A mãe, a crise e os sapatos

A mãe sente já os efeitos da crise no dia-a-dia em que tem de gerir um orçamento familiar dessa classe média atacada por doença incurável.

o filho tem problemas motores – e, na luta de muitos anos para lhe proporcionar uma existência equilibrada, ela procurou soluções muitas vezes mais caras, num país que não percebe o que as coisas são por dentro.

o filho anda melhor com sapatos shape-up que se vendem apenas nas sapatarias skechers.

como presente de aniversário para os seus 39 anos, a mãe decidiu oferecer-lhe os sapatos que, para ele, deviam ser um direito, sem iva e sem preço.

a saga começou.

a loja mais próxima que o site na internet indicava situava-se num dos hipermercados de alfragide.

tomou o autocarro, mas, chegada ao local indicado, verificou que a loja fechara. continuando como cidadã actualizada a seguir as indicações do site, constatou que a loja mais próxima era nas amoreiras.

uma outra mãe, desconhecida, disse-lhe que um dos autocarros gratuitos ia para o marquês de pombal.
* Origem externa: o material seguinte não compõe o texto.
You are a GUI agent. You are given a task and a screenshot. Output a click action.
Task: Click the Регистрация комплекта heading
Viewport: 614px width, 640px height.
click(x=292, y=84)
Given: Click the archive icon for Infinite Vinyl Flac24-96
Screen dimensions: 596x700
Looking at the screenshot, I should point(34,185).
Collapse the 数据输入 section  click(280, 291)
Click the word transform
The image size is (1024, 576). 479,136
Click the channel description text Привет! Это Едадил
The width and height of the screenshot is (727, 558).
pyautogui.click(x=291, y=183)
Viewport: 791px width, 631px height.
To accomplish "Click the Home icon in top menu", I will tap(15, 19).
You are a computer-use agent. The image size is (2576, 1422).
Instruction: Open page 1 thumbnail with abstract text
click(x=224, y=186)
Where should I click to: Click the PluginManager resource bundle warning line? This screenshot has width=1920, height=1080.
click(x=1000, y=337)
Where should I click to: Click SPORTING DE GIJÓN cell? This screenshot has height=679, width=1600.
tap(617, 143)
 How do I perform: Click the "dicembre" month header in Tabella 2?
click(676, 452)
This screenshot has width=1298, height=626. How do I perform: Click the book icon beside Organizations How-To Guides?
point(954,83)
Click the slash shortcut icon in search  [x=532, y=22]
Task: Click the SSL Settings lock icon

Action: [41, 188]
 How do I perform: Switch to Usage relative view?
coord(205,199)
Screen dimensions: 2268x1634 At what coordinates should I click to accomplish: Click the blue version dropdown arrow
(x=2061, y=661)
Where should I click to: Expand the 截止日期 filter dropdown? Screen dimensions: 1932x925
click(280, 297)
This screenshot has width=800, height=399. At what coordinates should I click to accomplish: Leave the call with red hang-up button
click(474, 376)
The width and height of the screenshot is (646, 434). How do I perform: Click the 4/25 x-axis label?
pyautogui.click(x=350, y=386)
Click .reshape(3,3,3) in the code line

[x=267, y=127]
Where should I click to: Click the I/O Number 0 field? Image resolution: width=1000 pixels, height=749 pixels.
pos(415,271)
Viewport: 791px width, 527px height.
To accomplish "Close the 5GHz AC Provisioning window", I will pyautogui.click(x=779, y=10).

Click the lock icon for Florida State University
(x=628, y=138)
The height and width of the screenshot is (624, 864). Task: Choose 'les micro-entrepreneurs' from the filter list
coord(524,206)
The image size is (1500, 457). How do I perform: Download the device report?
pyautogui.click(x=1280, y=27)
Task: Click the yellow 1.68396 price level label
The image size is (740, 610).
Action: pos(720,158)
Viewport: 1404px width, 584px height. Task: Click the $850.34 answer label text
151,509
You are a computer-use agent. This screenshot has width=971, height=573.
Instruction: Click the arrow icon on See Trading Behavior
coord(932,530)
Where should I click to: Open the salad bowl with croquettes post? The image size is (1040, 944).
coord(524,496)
continuou a peregrinação. a loja estava aberta mas não tinha sapatos daquela marca. informaram-na que existia outra no hipermercado redondo em frente do estádio do benfica.

meteu-se no metro e foi para lá.

só tinham um par, número 35. os funcionários tentaram contactar telefonicamente outra loja no parque das nações, para saber se dispunham do número desejado.

em vão: ninguém atendia.

solícita, a funcionária pediu à mãe:

– se a senhora pudesse ligar do seu número, seria mais fácil. os meus colegas devem ter a loja cheia e, como reconhecem o número de outra loja, não atendem.

a mãe ligou do seu telemóvel e foi atendida.

responderam-lhe que dispunham do par de sapatos pretendido, e que podiam guardá-lo se o fosse buscar ainda nesse dia.

exausta, mas compensada no seu esforço, a mãe voltou a tomar o metro para o centro comercial do extremo oriental da cidade.

o cansaço era grande, a noite descera há muito.

dentro de mais esta catedral do consumo as pessoas enchiam os corredores e olhavam as montras de lojas vazias, os neóns publicitários confundiam-na, não encontrava a prometida loja.

pegou no telemóvel e ligou mais uma vez. era no primeiro andar. subiu, constatou que já lá tinha passado duas vezes e não a vira.

– venho buscar os sapatos que estão guardados. telefonei há 5 minutos.

duas funcionárias, sofisticadamente vestidas e maquilhadas, disseram não ter quaisquer sapatos reservados. chamaram outro colega que também não tinha conhecimento de nada.

– só se quem a atendeu ao telefone foi a mariquinhas – aventaram – mas já saiu.

a mãe gelou de frustração e de raiva.

evocou três vezes a memória da avó camila, e a cuidada educação que lhe dera, para não começar a vociferar impropérios.

a crise não é só económica e financeira.

a crise não é só corrupção, compadrios, obediências cegas às várias formas de igrejas.

a crise não é só a infame forma de distribuir os bens, que coloca portugal no topo da escala de desigualdades sociais, segundo o último relatório da ocde.

a crise é mais profunda, está em cada um de nós. chama-se irresponsabilidade, desrespeito, negligência, sobranceria.

e esta vertente da crise só poderá ser ultrapassada quando o modelo educativo, na família, mais do que na escola, tiver dado uma volta de 360 graus.